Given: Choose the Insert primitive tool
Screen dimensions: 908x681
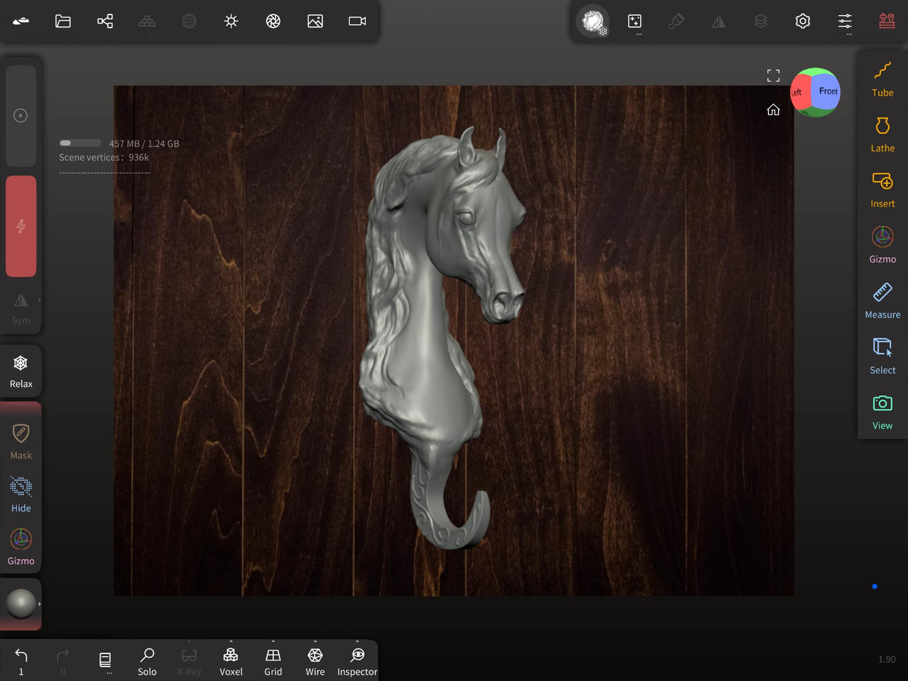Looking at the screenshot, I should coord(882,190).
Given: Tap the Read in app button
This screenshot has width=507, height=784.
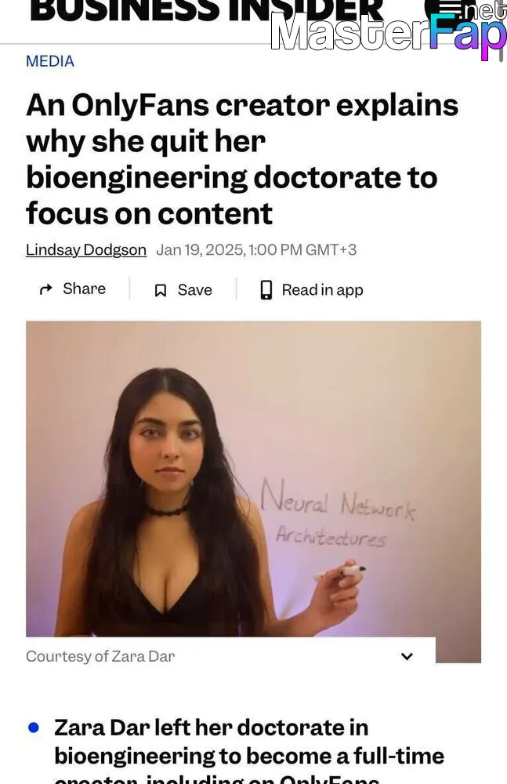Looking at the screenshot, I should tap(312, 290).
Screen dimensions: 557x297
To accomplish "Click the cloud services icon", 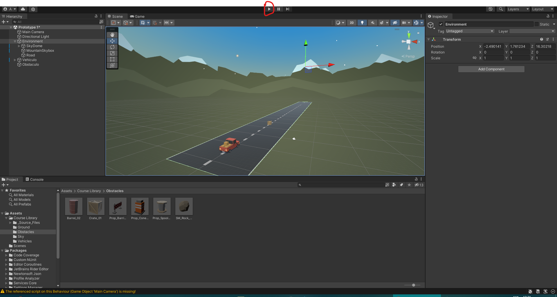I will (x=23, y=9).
* * * * * * *
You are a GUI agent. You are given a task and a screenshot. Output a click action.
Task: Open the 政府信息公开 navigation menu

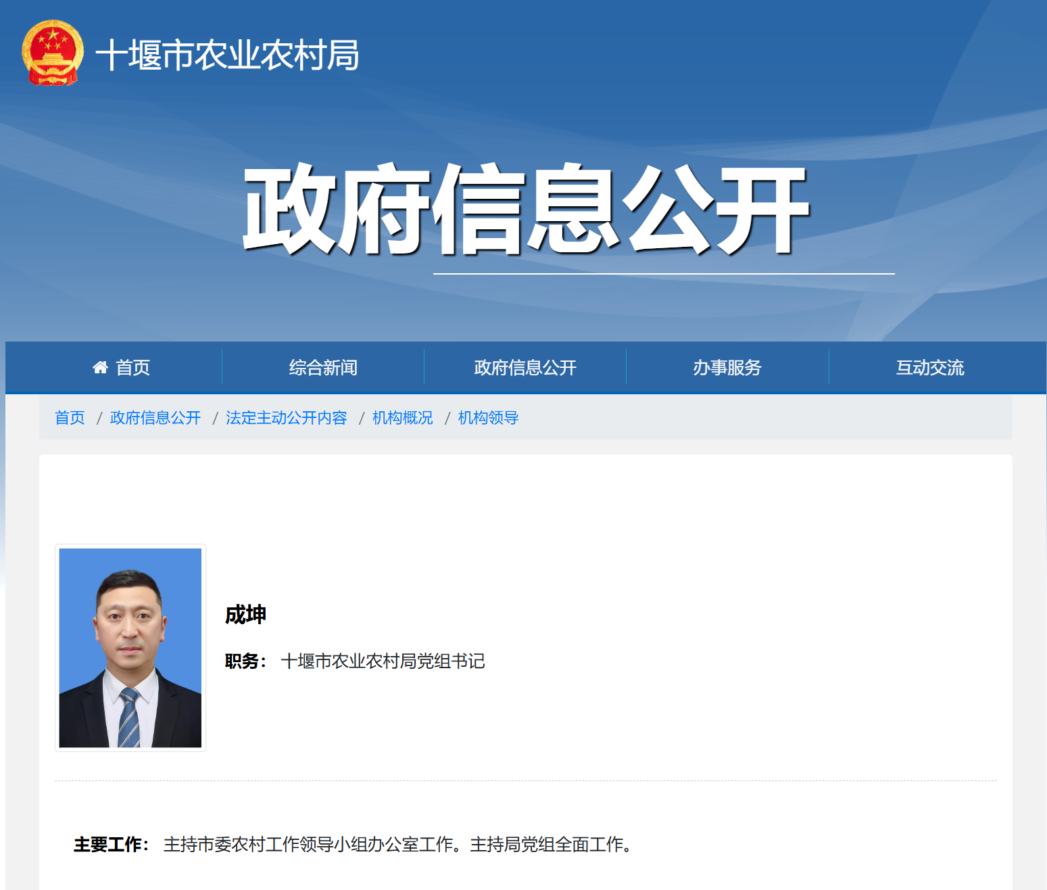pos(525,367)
* * * * * * *
▸ DIRECTIONS FOR THIS TASK
Please set down, exactly and with no pictures, the lines in the entries above starting at the one holding "Given: Choose the Insert primitive tool" and ending at the one holding "Screen dimensions: 557x297", ends included.

▸ ANSWER TO THIS PROBLEM
Given: Choose the Insert primitive tool
Screen dimensions: 908x681
Looking at the screenshot, I should coord(882,190).
Given: Tap the Read in app button
This screenshot has width=507, height=784.
Looking at the screenshot, I should tap(312, 290).
Screen dimensions: 557x297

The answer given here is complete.